Give every line below again, exactly as it appears.

RECORDED INFORMATION Block Start

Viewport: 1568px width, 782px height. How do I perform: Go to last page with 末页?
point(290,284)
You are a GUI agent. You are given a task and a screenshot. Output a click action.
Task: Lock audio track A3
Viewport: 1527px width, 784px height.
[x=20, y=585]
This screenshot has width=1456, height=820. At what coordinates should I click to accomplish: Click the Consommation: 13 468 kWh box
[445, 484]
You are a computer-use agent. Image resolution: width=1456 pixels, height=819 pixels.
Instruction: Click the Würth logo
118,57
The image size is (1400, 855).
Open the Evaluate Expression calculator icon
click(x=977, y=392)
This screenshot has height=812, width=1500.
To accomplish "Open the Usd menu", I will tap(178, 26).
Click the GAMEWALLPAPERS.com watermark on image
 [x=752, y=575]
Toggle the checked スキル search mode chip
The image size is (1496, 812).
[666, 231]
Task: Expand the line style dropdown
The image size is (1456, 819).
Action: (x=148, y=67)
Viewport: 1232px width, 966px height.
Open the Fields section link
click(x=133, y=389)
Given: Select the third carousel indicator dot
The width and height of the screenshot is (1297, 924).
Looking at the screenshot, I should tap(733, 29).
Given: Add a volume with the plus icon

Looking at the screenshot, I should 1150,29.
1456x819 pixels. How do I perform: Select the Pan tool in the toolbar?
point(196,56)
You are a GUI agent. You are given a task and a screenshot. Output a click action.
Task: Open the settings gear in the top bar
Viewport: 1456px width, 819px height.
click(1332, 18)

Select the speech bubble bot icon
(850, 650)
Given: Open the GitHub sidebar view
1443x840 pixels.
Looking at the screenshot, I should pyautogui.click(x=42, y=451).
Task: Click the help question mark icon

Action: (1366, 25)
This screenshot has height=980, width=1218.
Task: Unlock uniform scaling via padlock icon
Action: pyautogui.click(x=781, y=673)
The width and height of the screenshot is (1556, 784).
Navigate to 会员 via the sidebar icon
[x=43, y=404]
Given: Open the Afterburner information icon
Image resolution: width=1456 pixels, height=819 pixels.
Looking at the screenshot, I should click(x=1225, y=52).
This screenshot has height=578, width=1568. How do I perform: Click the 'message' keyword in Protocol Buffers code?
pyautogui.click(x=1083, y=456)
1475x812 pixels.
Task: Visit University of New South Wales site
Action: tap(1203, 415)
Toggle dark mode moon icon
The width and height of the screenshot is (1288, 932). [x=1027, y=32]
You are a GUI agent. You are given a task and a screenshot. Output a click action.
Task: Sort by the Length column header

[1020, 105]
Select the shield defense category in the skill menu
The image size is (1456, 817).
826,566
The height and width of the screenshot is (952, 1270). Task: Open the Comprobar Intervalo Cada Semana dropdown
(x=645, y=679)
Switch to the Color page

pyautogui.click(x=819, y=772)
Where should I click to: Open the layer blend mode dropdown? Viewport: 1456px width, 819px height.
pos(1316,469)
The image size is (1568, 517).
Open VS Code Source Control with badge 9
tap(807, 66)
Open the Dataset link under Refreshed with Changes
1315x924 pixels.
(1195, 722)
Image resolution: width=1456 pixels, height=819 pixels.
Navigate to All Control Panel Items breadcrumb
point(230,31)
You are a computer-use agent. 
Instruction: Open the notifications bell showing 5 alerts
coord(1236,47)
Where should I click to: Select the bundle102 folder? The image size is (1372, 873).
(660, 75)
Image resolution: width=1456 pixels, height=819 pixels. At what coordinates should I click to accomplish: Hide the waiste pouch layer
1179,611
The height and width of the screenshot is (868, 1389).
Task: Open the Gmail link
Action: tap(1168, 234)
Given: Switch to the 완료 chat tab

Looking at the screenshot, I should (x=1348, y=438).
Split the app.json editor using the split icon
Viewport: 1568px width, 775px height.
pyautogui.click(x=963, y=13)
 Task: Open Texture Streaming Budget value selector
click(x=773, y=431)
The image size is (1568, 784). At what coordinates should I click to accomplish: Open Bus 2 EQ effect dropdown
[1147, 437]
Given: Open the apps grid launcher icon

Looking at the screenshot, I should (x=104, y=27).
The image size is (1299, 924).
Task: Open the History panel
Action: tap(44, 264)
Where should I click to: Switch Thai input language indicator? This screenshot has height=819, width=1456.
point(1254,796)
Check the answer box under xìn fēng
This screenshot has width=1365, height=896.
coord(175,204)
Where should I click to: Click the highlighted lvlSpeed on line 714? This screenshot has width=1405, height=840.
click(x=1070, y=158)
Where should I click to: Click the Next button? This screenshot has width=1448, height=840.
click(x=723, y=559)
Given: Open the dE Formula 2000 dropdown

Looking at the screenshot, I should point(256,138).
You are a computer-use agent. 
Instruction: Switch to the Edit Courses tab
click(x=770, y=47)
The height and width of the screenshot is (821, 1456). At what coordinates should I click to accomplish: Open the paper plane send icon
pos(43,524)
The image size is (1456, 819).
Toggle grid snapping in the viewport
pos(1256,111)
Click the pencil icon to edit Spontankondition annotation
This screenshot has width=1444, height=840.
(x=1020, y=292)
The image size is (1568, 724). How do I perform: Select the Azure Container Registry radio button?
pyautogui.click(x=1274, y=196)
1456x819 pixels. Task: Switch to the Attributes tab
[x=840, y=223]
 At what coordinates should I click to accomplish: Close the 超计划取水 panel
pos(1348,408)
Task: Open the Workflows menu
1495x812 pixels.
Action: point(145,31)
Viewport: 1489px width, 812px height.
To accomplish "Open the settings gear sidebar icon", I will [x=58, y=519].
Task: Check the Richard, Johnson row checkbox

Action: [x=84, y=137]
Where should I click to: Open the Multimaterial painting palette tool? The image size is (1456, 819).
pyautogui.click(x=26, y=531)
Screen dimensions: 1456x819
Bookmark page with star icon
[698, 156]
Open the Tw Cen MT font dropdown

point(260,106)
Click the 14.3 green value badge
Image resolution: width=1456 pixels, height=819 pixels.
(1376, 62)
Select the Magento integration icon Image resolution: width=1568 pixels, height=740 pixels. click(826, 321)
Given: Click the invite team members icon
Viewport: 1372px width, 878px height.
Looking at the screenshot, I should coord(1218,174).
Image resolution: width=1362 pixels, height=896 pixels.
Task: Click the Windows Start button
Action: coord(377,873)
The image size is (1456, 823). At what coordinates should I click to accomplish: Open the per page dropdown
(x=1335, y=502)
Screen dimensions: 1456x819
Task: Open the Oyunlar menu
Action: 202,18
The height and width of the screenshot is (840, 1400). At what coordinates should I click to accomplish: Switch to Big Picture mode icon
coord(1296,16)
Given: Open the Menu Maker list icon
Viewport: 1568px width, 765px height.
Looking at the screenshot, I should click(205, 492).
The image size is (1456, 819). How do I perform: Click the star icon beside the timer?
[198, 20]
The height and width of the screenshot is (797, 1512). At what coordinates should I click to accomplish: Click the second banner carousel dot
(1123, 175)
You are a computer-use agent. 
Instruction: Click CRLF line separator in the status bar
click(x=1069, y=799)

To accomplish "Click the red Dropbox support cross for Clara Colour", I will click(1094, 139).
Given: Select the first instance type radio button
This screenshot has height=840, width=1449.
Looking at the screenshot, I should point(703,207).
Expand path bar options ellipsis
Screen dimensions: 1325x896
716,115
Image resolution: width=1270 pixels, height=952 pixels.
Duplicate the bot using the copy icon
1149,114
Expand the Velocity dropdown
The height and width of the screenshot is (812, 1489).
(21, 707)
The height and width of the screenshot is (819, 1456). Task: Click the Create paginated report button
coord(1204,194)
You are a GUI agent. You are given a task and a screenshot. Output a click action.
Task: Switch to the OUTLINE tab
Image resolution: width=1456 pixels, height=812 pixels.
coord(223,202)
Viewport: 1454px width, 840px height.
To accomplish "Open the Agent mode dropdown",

RECORDED INFORMATION Block End

EXPECTED ANSWER:
Viewport: 1568px width, 782px height. How do I perform: Go to last page with 末页?
point(290,284)
You are a GUI agent. You are given a task and a screenshot. Output a click action.
Task: Lock audio track A3
Viewport: 1527px width, 784px height.
[x=20, y=585]
This screenshot has width=1456, height=820. At what coordinates should I click to accomplish: Click the Consommation: 13 468 kWh box
[445, 484]
You are a computer-use agent. Image resolution: width=1456 pixels, height=819 pixels.
Instruction: Click the Würth logo
118,57
The image size is (1400, 855).
Open the Evaluate Expression calculator icon
click(x=977, y=392)
This screenshot has height=812, width=1500.
To accomplish "Open the Usd menu", I will tap(178, 26).
Click the GAMEWALLPAPERS.com watermark on image
 [x=752, y=575]
Toggle the checked スキル search mode chip
The image size is (1496, 812).
[666, 231]
Task: Expand the line style dropdown
The image size is (1456, 819).
Action: (x=148, y=67)
Viewport: 1232px width, 966px height.
Open the Fields section link
click(x=133, y=389)
Given: Select the third carousel indicator dot
The width and height of the screenshot is (1297, 924).
Looking at the screenshot, I should tap(733, 29).
Given: Add a volume with the plus icon

Looking at the screenshot, I should 1150,29.
1456x819 pixels. How do I perform: Select the Pan tool in the toolbar?
point(196,56)
You are a GUI agent. You are given a task and a screenshot. Output a click action.
Task: Open the settings gear in the top bar
Viewport: 1456px width, 819px height.
click(1332, 18)

Select the speech bubble bot icon
(850, 650)
Given: Open the GitHub sidebar view
1443x840 pixels.
Looking at the screenshot, I should pyautogui.click(x=42, y=451).
Task: Click the help question mark icon

Action: (1366, 25)
This screenshot has height=980, width=1218.
Task: Unlock uniform scaling via padlock icon
Action: pyautogui.click(x=781, y=673)
The width and height of the screenshot is (1556, 784).
Navigate to 会员 via the sidebar icon
[x=43, y=404]
Given: Open the Afterburner information icon
Image resolution: width=1456 pixels, height=819 pixels.
Looking at the screenshot, I should click(x=1225, y=52).
This screenshot has height=578, width=1568. How do I perform: Click the 'message' keyword in Protocol Buffers code?
pyautogui.click(x=1083, y=456)
1475x812 pixels.
Task: Visit University of New South Wales site
Action: tap(1203, 415)
Toggle dark mode moon icon
The width and height of the screenshot is (1288, 932). [x=1027, y=32]
You are a GUI agent. You are given a task and a screenshot. Output a click action.
Task: Sort by the Length column header

[1020, 105]
Select the shield defense category in the skill menu
The image size is (1456, 817).
826,566
The height and width of the screenshot is (952, 1270). Task: Open the Comprobar Intervalo Cada Semana dropdown
(x=645, y=679)
Switch to the Color page

pyautogui.click(x=819, y=772)
Where should I click to: Open the layer blend mode dropdown? Viewport: 1456px width, 819px height.
pos(1316,469)
The image size is (1568, 517).
Open VS Code Source Control with badge 9
tap(807, 66)
Open the Dataset link under Refreshed with Changes
1315x924 pixels.
(1195, 722)
Image resolution: width=1456 pixels, height=819 pixels.
Navigate to All Control Panel Items breadcrumb
point(230,31)
You are a computer-use agent. 
Instruction: Open the notifications bell showing 5 alerts
coord(1236,47)
Where should I click to: Select the bundle102 folder? The image size is (1372, 873).
(660, 75)
Image resolution: width=1456 pixels, height=819 pixels. At what coordinates should I click to accomplish: Hide the waiste pouch layer
1179,611
The height and width of the screenshot is (868, 1389).
Task: Open the Gmail link
Action: tap(1168, 234)
Given: Switch to the 완료 chat tab

Looking at the screenshot, I should (x=1348, y=438).
Split the app.json editor using the split icon
Viewport: 1568px width, 775px height.
pyautogui.click(x=963, y=13)
 Task: Open Texture Streaming Budget value selector
click(x=773, y=431)
The image size is (1568, 784). At what coordinates should I click to accomplish: Open Bus 2 EQ effect dropdown
[1147, 437]
Given: Open the apps grid launcher icon

Looking at the screenshot, I should (x=104, y=27).
The image size is (1299, 924).
Task: Open the History panel
Action: tap(44, 264)
Where should I click to: Switch Thai input language indicator? This screenshot has height=819, width=1456.
point(1254,796)
Check the answer box under xìn fēng
This screenshot has width=1365, height=896.
coord(175,204)
Where should I click to: Click the highlighted lvlSpeed on line 714? This screenshot has width=1405, height=840.
click(x=1070, y=158)
Where should I click to: Click the Next button? This screenshot has width=1448, height=840.
click(x=723, y=559)
Given: Open the dE Formula 2000 dropdown

Looking at the screenshot, I should point(256,138).
You are a computer-use agent. 
Instruction: Switch to the Edit Courses tab
click(x=770, y=47)
The height and width of the screenshot is (821, 1456). At what coordinates should I click to accomplish: Open the paper plane send icon
pos(43,524)
The image size is (1456, 819).
Toggle grid snapping in the viewport
pos(1256,111)
Click the pencil icon to edit Spontankondition annotation
This screenshot has width=1444, height=840.
(x=1020, y=292)
The image size is (1568, 724). How do I perform: Select the Azure Container Registry radio button?
pyautogui.click(x=1274, y=196)
1456x819 pixels. Task: Switch to the Attributes tab
[x=840, y=223]
 At what coordinates should I click to accomplish: Close the 超计划取水 panel
pos(1348,408)
Task: Open the Workflows menu
1495x812 pixels.
Action: point(145,31)
Viewport: 1489px width, 812px height.
To accomplish "Open the settings gear sidebar icon", I will [x=58, y=519].
Task: Check the Richard, Johnson row checkbox

Action: [x=84, y=137]
Where should I click to: Open the Multimaterial painting palette tool? The image size is (1456, 819).
pyautogui.click(x=26, y=531)
Screen dimensions: 1456x819
Bookmark page with star icon
[698, 156]
Open the Tw Cen MT font dropdown

point(260,106)
Click the 14.3 green value badge
Image resolution: width=1456 pixels, height=819 pixels.
(1376, 62)
Select the Magento integration icon Image resolution: width=1568 pixels, height=740 pixels. click(826, 321)
Given: Click the invite team members icon
Viewport: 1372px width, 878px height.
Looking at the screenshot, I should coord(1218,174).
Image resolution: width=1362 pixels, height=896 pixels.
Task: Click the Windows Start button
Action: coord(377,873)
The image size is (1456, 823). At what coordinates should I click to accomplish: Open the per page dropdown
(x=1335, y=502)
Screen dimensions: 1456x819
Task: Open the Oyunlar menu
Action: 202,18
The height and width of the screenshot is (840, 1400). At what coordinates should I click to accomplish: Switch to Big Picture mode icon
coord(1296,16)
Given: Open the Menu Maker list icon
Viewport: 1568px width, 765px height.
Looking at the screenshot, I should click(205, 492).
The image size is (1456, 819). How do I perform: Click the star icon beside the timer?
[198, 20]
The height and width of the screenshot is (797, 1512). At what coordinates should I click to accomplish: Click the second banner carousel dot
(1123, 175)
You are a computer-use agent. 
Instruction: Click CRLF line separator in the status bar
click(x=1069, y=799)

To accomplish "Click the red Dropbox support cross for Clara Colour", I will click(1094, 139).
Given: Select the first instance type radio button
This screenshot has height=840, width=1449.
Looking at the screenshot, I should point(703,207).
Expand path bar options ellipsis
Screen dimensions: 1325x896
716,115
Image resolution: width=1270 pixels, height=952 pixels.
Duplicate the bot using the copy icon
1149,114
Expand the Velocity dropdown
The height and width of the screenshot is (812, 1489).
(21, 707)
The height and width of the screenshot is (819, 1456). Task: Click the Create paginated report button
coord(1204,194)
You are a GUI agent. You are given a task and a screenshot. Output a click action.
Task: Switch to the OUTLINE tab
Image resolution: width=1456 pixels, height=812 pixels.
coord(223,202)
Viewport: 1454px width, 840px height.
To accomplish "Open the Agent mode dropdown",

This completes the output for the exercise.